En su interior siempre viajan cuatro personas. Los vidrios polarizados impiden vislumbrar las facciones de sus rostros. No hablan. Sólo miran al frente. Al llegar a su objetivo, bajan rápido, abren la cajuela, sacan un bulto que semeja un ser humano; no es en sí un ser humano: es un cadáver. Insensibles, penetran en una casa con portón de madera y remaches de fierro. Desaparecen en cuestión de segundos. A simple vista no es difícil adivinar que están perfectamente entrenados para cumplir su misión con limpieza, sin tropiezo alguno. Minutos después, reaparecen en la calle, abordan el vehículo y se retiran sin premura alguna. Son integrantes de un cartel de narcotraficantes.
Así, todos los días, semanas, meses, años quizá…

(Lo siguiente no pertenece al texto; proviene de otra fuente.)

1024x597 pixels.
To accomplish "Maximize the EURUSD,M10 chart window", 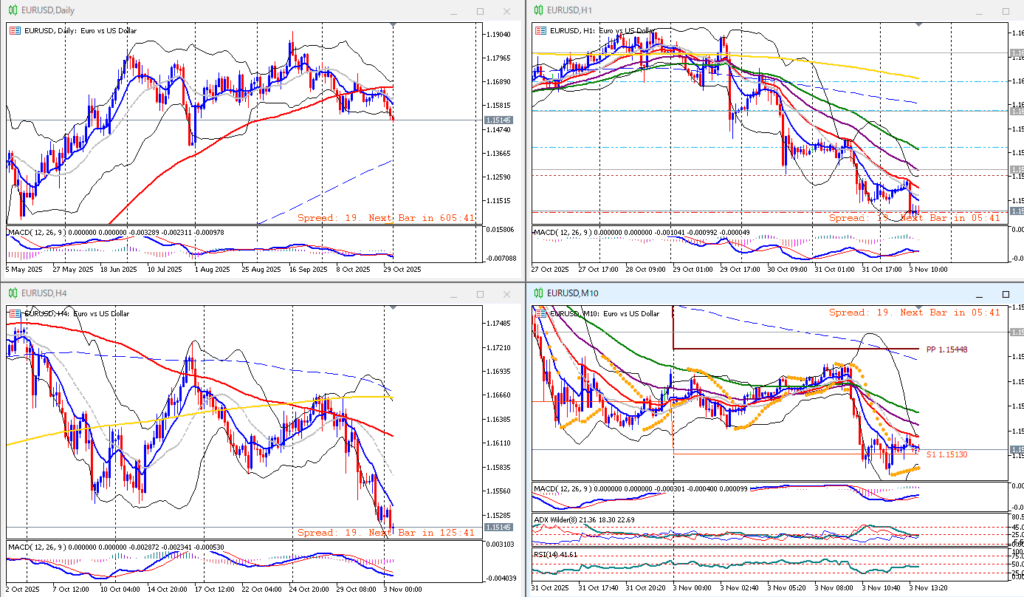I will coord(1005,292).
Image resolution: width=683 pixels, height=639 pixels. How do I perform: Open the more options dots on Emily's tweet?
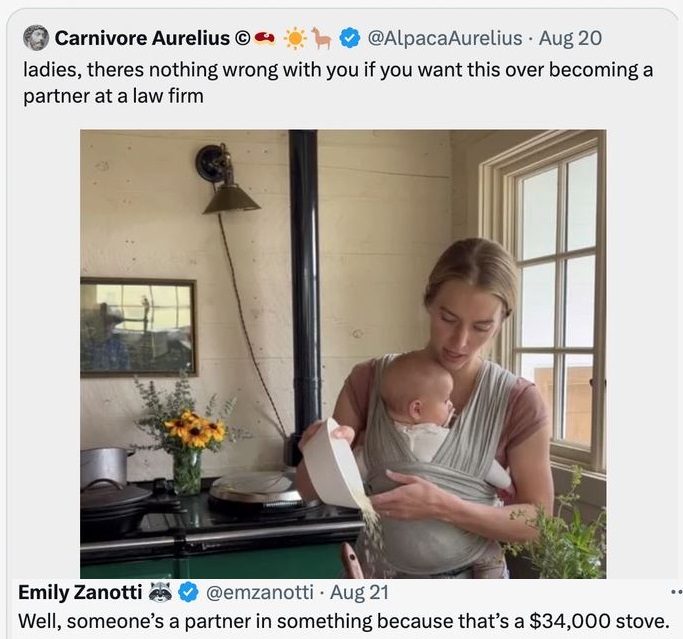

En la misteriosa vivienda se aloja un hombre maduro. Rostro duro, insensible. Mirada torva, intimidatoria. Se le conoce con el apodo de “El Triturador”; se dedica a desintegrar cuerpos humanos. Él no hace preguntas. No le interesa saber quién es la nueva víctima, en qué laboraba, el por qué lo asesinaron, ni tampoco si era rico pobre, soltero o casado. Simplemente cumple con su tarea. A cambio recibe una sustanciosa mesada.
En un barril hierve agua y la mezcla con dos o tres costales de sosa cáustica. La fórmula depende de la masa corporal del “encargo”. Previsor a la agresiva contaminación ambiental, se protege el rostro con una máscara, el cuerpo con un grueso mandil y las manos con guantes de asbesto. Su aspecto se torna aún más diabólico.
Cuando la mezcolanza está lista, es el momento de vaciar en su interior al candidato en turno. ¿Él tiempo de cocción?: promedio de ocho horas. Dantesco espectáculo resulta presenciar cómo se zarandea el cuerpo; escenas escalofriantes que sólo un desequilibrado mental puede atestiguar. Finalmente todo queda reducido a una especie de revoltijo lechoso. ¿Los únicos residuos? Acaso dientes postizos y uñas de manos o pies, restos que rociará con gasolina y les prenderá fuego..
Vanidoso de su tarea, sin temor a ser descubierto, lleva un registro puntual de su “profesión”: una bitácora que rebasa ¡tres centenas de cadáveres!
Quizá podría pensarse que es una locura poseer una prueba contundente del perverso proceder. Sin embargo, avieso, el Triturador sabe perfectamente que no se le puede acusar de asesinato o cómplice del mismo. Legalmente, disolver cuerpos humanos no es delito grave…
Al respecto, reflexiona con sangre fría: “¿Acaso en los panteones no existen crematorios?”